A casa própria é, nos Estados Unidos, mais do que um bem. É o instrumento de poupança da classe média e, desde meados do século XX, o principal mecanismo de transmissão de riqueza entre gerações. Desde Maio de 2024 há mais americanos a vender do que a comprar. A diferença chegou aos 630 mil, a maior já registada.
O bloqueio tem nome: lock-in effect. No pico de 2022, 24,6% das hipotecas americanas estavam abaixo de 3,0%; em 2025, pela primeira vez, as hipotecas acima de 6,0% ultrapassaram-nas. Quem comprou a 3,0% hesita em vender quando a alternativa implica financiar-se a mais do dobro. A inércia retirou mais de um milhão de transações ao mercado, e as vendas de casas usadas estão 25% abaixo de 2019. Esse efeito começa a esbater-se: os baby boomers libertam casas, as heranças entram em circulação, e razões como divórcios, mudanças de emprego ou idade voltaram a pesar mais do que a hipoteca barata. A procura, entretanto, encolheu. A prestação mensal mediana é de 2.742 dólares, mais de um terço do rendimento de um agregado mediano americano.
A consequência macroeconómica é mais relevante do que o desconto que os vendedores vão ter de aceitar. Dois terços da riqueza líquida da família americana mediana está numa única casa.
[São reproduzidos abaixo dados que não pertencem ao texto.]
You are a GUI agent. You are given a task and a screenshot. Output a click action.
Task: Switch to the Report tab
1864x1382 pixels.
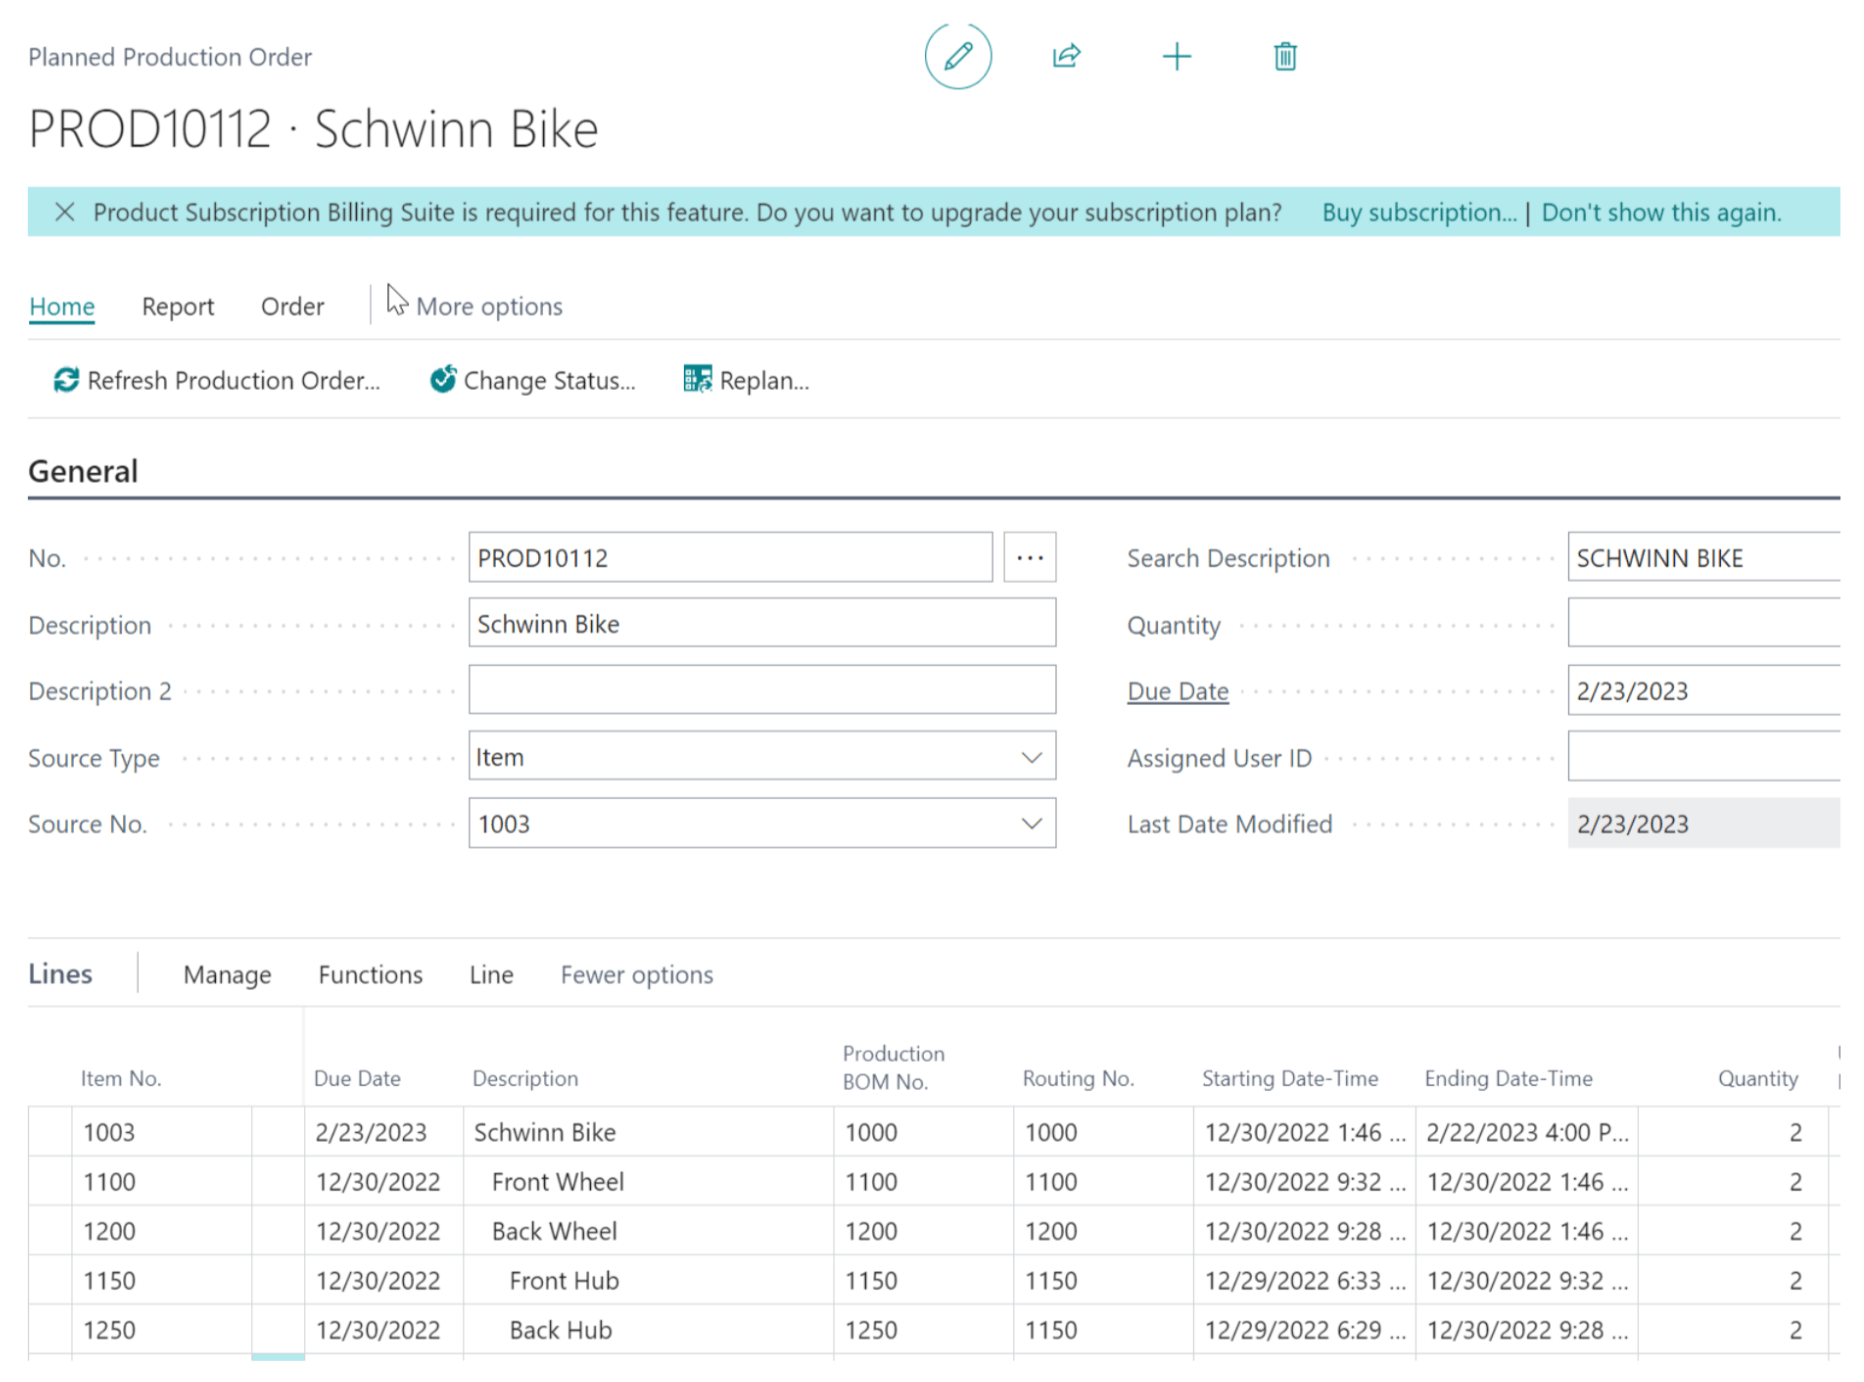pyautogui.click(x=177, y=306)
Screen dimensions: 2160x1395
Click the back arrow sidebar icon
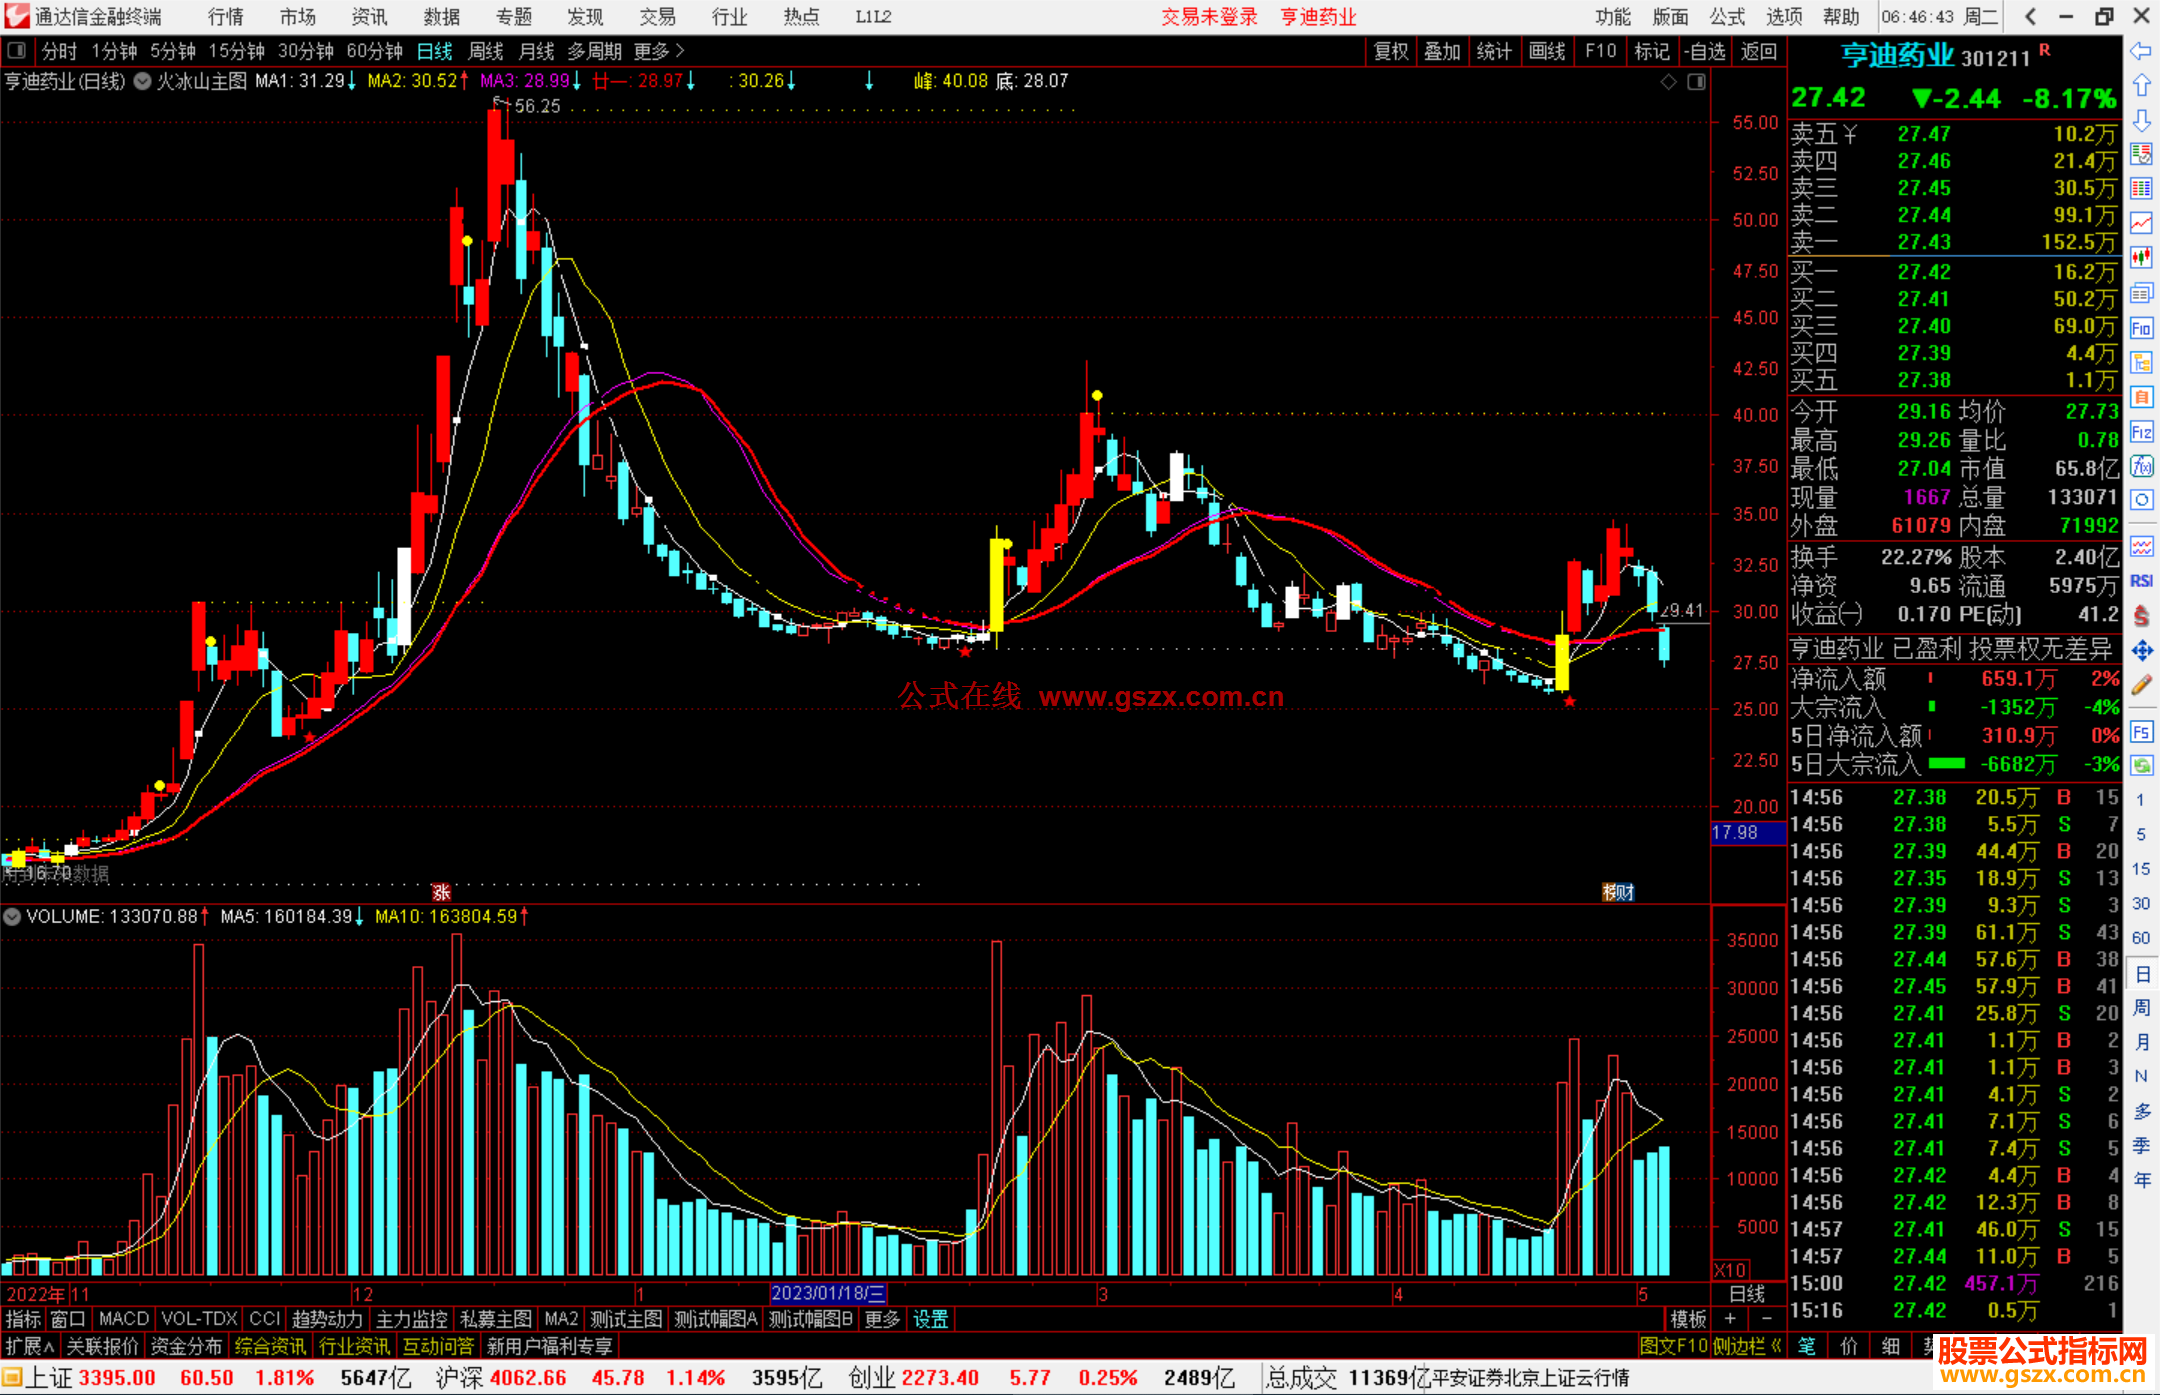(2141, 51)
Quando o preço cai, o efeito-riqueza inverte-se: gasta-se menos, pede-se menos crédito, e a economia americana, muito suportada no consumo, perde tração. Trump fez da queda dos juros hipotecários a sua bandeira económica. É a alavanca mais direta antes das eleições de Novembro.
Para a Europa em geral, e para Portugal em particular, há dois canais. Um indireto: o ciclo imobiliário americano tem antecedido o europeu em doze a dezoito meses. Outro direto: parte da procura em Lisboa e no Porto vem de americanos, cujas aquisições cresceram mais de 200% desde 2019, a um preço médio de 479 mil euros, mais do dobro do que paga um português. Se esse colateral perde valor, o fluxo abranda. O peso dos não-residentes nas transações caiu para 5,0% em 2025. Mas o efeito é limitado: lá há vendedores a mais; cá, casas a menos. Os preços subiram 17,6% no ano passado e 180% em dez anos, contra 65% na média europeia. Nem a subida da Euribor em 2023 os travou. As famílias portuguesas são o motor: em Lisboa, a prestação de uma casa mediana já supera o rendimento mediano. No ano em que a construção atingiu o máximo da década, ainda assim abaixo dos níveis pré-2008, a oferta nova foi apenas uma em cada seis casas transacionadas. E concentra-se nos grandes centros: nenhum dos dez maiores municípios em fogos concluídos fica no interior.
O que se desenha nos Estados Unidos não é o colapso de 2008. É um ajustamento gradual, à medida que os vendedores aceitam que o preço de 2022 já não volta. A economia americana, que se construiu em cima desse preço, terá de fazer o mesmo. Cá falta o que lá sobra.